━━━ Listed entries

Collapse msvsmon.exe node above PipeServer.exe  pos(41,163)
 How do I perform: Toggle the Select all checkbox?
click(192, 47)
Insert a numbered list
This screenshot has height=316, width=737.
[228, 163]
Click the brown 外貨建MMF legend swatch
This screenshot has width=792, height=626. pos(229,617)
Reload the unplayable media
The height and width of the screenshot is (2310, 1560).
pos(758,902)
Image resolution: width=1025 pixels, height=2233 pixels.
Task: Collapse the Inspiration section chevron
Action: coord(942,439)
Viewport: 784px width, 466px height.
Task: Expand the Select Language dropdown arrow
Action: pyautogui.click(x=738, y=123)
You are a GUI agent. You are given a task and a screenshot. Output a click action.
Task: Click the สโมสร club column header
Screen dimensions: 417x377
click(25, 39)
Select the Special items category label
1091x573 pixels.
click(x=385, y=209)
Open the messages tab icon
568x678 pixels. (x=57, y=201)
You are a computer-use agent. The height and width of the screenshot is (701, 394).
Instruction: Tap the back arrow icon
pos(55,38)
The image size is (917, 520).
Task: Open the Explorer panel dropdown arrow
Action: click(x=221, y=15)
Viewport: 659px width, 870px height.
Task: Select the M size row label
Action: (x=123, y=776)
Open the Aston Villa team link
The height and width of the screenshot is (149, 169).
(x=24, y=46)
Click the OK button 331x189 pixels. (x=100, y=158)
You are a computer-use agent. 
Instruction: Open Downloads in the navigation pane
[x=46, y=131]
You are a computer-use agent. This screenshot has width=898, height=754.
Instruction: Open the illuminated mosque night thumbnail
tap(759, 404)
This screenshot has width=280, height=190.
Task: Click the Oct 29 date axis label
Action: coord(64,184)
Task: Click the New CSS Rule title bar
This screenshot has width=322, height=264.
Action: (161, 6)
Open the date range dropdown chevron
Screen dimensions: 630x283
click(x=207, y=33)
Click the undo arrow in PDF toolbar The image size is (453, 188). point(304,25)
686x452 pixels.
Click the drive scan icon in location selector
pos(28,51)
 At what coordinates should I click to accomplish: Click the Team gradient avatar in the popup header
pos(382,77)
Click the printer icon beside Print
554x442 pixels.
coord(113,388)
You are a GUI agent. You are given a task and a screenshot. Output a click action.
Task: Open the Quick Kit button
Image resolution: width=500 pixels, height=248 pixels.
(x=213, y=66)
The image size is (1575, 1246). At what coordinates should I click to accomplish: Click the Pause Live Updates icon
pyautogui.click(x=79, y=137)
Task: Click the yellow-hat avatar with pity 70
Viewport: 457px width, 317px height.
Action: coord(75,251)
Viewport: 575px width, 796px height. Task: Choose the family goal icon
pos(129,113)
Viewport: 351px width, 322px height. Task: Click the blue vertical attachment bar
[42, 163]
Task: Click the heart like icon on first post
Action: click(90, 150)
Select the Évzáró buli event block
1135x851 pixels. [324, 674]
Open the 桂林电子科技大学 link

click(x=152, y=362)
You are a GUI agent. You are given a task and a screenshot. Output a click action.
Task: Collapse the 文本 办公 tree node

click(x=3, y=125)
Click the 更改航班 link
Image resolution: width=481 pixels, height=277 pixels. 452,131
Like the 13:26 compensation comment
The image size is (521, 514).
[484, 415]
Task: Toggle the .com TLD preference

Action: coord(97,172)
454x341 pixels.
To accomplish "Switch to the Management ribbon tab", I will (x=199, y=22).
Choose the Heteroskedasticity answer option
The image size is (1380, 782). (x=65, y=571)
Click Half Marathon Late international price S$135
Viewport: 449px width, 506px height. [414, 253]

━━━━━━

Task goal: Each line of the listing has to be repeated exactly in the reply.

Solution for this problem:
Collapse msvsmon.exe node above PipeServer.exe  pos(41,163)
 How do I perform: Toggle the Select all checkbox?
click(192, 47)
Insert a numbered list
This screenshot has height=316, width=737.
[228, 163]
Click the brown 外貨建MMF legend swatch
This screenshot has width=792, height=626. pos(229,617)
Reload the unplayable media
The height and width of the screenshot is (2310, 1560).
pos(758,902)
Image resolution: width=1025 pixels, height=2233 pixels.
Task: Collapse the Inspiration section chevron
Action: coord(942,439)
Viewport: 784px width, 466px height.
Task: Expand the Select Language dropdown arrow
Action: pyautogui.click(x=738, y=123)
You are a GUI agent. You are given a task and a screenshot. Output a click action.
Task: Click the สโมสร club column header
Screen dimensions: 417x377
click(25, 39)
Select the Special items category label
1091x573 pixels.
click(x=385, y=209)
Open the messages tab icon
568x678 pixels. (x=57, y=201)
You are a computer-use agent. The height and width of the screenshot is (701, 394).
Instruction: Tap the back arrow icon
pos(55,38)
The image size is (917, 520).
Task: Open the Explorer panel dropdown arrow
Action: click(x=221, y=15)
Viewport: 659px width, 870px height.
Task: Select the M size row label
Action: (x=123, y=776)
Open the Aston Villa team link
The height and width of the screenshot is (149, 169).
(x=24, y=46)
Click the OK button 331x189 pixels. (x=100, y=158)
You are a computer-use agent. 
Instruction: Open Downloads in the navigation pane
[x=46, y=131]
You are a computer-use agent. This screenshot has width=898, height=754.
Instruction: Open the illuminated mosque night thumbnail
tap(759, 404)
This screenshot has width=280, height=190.
Task: Click the Oct 29 date axis label
Action: coord(64,184)
Task: Click the New CSS Rule title bar
This screenshot has width=322, height=264.
Action: (161, 6)
Open the date range dropdown chevron
Screen dimensions: 630x283
click(x=207, y=33)
Click the undo arrow in PDF toolbar The image size is (453, 188). point(304,25)
686x452 pixels.
Click the drive scan icon in location selector
pos(28,51)
 At what coordinates should I click to accomplish: Click the Team gradient avatar in the popup header
pos(382,77)
Click the printer icon beside Print
554x442 pixels.
coord(113,388)
You are a GUI agent. You are given a task and a screenshot. Output a click action.
Task: Open the Quick Kit button
Image resolution: width=500 pixels, height=248 pixels.
(x=213, y=66)
The image size is (1575, 1246). At what coordinates should I click to accomplish: Click the Pause Live Updates icon
pyautogui.click(x=79, y=137)
Task: Click the yellow-hat avatar with pity 70
Viewport: 457px width, 317px height.
Action: coord(75,251)
Viewport: 575px width, 796px height. Task: Choose the family goal icon
pos(129,113)
Viewport: 351px width, 322px height. Task: Click the blue vertical attachment bar
[42, 163]
Task: Click the heart like icon on first post
Action: click(90, 150)
Select the Évzáró buli event block
1135x851 pixels. [324, 674]
Open the 桂林电子科技大学 link

click(x=152, y=362)
You are a GUI agent. You are given a task and a screenshot. Output a click action.
Task: Collapse the 文本 办公 tree node

click(x=3, y=125)
Click the 更改航班 link
Image resolution: width=481 pixels, height=277 pixels. 452,131
Like the 13:26 compensation comment
The image size is (521, 514).
[484, 415]
Task: Toggle the .com TLD preference

Action: coord(97,172)
454x341 pixels.
To accomplish "Switch to the Management ribbon tab", I will (x=199, y=22).
Choose the Heteroskedasticity answer option
The image size is (1380, 782). (x=65, y=571)
Click Half Marathon Late international price S$135
Viewport: 449px width, 506px height. [414, 253]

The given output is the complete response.